_Exercise objective_
List everything from the line containing "coordinates (322, 65)." down to the line containing "In order to click on step-customer-input: 顧客入力" as a numbered list, leaving out blank lines.

_Data provided_
_ _ _
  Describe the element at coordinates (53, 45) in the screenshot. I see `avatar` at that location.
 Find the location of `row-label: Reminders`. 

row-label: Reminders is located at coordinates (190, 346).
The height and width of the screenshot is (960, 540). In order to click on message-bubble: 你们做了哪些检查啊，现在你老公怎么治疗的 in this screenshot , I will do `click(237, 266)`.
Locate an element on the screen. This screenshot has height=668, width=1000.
_ _ _
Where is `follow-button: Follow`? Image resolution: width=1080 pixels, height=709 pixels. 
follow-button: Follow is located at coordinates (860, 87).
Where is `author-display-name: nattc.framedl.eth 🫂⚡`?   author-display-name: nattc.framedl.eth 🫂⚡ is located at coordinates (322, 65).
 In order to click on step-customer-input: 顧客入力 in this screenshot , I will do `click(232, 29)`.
_ _ _
_Finished task_
1. Where is `author-display-name: nattc.framedl.eth 🫂⚡`?   author-display-name: nattc.framedl.eth 🫂⚡ is located at coordinates (322, 65).
2.  In order to click on step-customer-input: 顧客入力 in this screenshot , I will do `click(232, 29)`.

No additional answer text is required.